# start of EXERCISE INPUT

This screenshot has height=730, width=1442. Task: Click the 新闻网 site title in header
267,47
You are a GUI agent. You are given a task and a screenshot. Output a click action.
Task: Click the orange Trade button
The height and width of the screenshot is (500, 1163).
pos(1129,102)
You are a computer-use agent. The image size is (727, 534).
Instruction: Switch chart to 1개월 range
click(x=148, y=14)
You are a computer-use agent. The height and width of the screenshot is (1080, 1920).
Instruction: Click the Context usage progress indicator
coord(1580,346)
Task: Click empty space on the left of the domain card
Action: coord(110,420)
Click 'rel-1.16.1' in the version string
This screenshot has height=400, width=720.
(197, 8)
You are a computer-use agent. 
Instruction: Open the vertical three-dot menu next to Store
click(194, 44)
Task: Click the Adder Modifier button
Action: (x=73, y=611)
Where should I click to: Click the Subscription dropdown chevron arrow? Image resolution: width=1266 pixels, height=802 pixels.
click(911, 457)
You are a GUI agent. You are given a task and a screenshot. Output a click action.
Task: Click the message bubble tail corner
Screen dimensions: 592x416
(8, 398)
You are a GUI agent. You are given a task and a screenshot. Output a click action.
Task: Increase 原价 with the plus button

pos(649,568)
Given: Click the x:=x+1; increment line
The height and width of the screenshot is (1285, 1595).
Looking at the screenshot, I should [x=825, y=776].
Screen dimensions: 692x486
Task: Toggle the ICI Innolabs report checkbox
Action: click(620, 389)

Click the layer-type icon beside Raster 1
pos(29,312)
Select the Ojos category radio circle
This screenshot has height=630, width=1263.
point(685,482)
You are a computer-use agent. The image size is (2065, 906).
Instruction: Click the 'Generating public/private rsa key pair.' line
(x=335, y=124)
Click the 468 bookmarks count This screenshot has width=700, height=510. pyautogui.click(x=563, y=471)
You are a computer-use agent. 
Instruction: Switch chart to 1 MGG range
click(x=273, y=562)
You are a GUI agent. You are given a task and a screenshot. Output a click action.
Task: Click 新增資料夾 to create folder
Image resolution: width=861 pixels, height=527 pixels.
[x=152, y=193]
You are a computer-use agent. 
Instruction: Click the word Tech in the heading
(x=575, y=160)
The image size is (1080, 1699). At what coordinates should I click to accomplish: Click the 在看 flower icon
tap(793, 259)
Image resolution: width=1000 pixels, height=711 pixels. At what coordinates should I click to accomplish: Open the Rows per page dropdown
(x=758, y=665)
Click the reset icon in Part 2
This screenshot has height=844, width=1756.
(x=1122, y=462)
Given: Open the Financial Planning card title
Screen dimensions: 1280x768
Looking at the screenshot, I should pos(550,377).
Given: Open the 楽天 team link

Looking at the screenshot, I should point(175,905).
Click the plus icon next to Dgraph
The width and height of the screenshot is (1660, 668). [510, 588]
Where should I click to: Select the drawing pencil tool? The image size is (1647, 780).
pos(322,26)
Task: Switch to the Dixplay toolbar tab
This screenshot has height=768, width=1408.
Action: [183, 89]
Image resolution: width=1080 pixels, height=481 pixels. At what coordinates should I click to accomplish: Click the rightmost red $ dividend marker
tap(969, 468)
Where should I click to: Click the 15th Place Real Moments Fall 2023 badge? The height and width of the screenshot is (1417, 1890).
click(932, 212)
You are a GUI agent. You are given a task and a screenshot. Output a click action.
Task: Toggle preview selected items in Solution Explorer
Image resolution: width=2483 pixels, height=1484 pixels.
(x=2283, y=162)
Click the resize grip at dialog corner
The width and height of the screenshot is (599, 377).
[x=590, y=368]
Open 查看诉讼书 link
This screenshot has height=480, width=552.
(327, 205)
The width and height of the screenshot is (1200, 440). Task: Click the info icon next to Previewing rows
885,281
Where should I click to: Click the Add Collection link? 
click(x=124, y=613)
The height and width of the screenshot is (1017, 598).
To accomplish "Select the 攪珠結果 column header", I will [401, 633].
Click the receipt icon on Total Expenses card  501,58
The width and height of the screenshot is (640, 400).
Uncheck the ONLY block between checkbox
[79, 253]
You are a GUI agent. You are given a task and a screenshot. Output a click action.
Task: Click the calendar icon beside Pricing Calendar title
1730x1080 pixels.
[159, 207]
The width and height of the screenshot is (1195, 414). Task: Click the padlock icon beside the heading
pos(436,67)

# end of EXERCISE INPUT

## [AIM OF THE EXERCISE]
Set down the lines above word for word, beginning with the first one and stopping after the line that contains "(x=335, y=124)".

## [EXERCISE RESPONSE]
This screenshot has height=730, width=1442. Task: Click the 新闻网 site title in header
267,47
You are a GUI agent. You are given a task and a screenshot. Output a click action.
Task: Click the orange Trade button
The height and width of the screenshot is (500, 1163).
pos(1129,102)
You are a computer-use agent. The image size is (727, 534).
Instruction: Switch chart to 1개월 range
click(x=148, y=14)
You are a computer-use agent. The height and width of the screenshot is (1080, 1920).
Instruction: Click the Context usage progress indicator
coord(1580,346)
Task: Click empty space on the left of the domain card
Action: coord(110,420)
Click 'rel-1.16.1' in the version string
This screenshot has height=400, width=720.
(197, 8)
You are a computer-use agent. 
Instruction: Open the vertical three-dot menu next to Store
click(194, 44)
Task: Click the Adder Modifier button
Action: (x=73, y=611)
Where should I click to: Click the Subscription dropdown chevron arrow? Image resolution: width=1266 pixels, height=802 pixels.
click(911, 457)
You are a GUI agent. You are given a task and a screenshot. Output a click action.
Task: Click the message bubble tail corner
Screen dimensions: 592x416
(8, 398)
You are a GUI agent. You are given a task and a screenshot. Output a click action.
Task: Increase 原价 with the plus button

pos(649,568)
Given: Click the x:=x+1; increment line
The height and width of the screenshot is (1285, 1595).
Looking at the screenshot, I should [x=825, y=776].
Screen dimensions: 692x486
Task: Toggle the ICI Innolabs report checkbox
Action: click(620, 389)

Click the layer-type icon beside Raster 1
pos(29,312)
Select the Ojos category radio circle
This screenshot has height=630, width=1263.
point(685,482)
You are a computer-use agent. The image size is (2065, 906).
Instruction: Click the 'Generating public/private rsa key pair.' line
(x=335, y=124)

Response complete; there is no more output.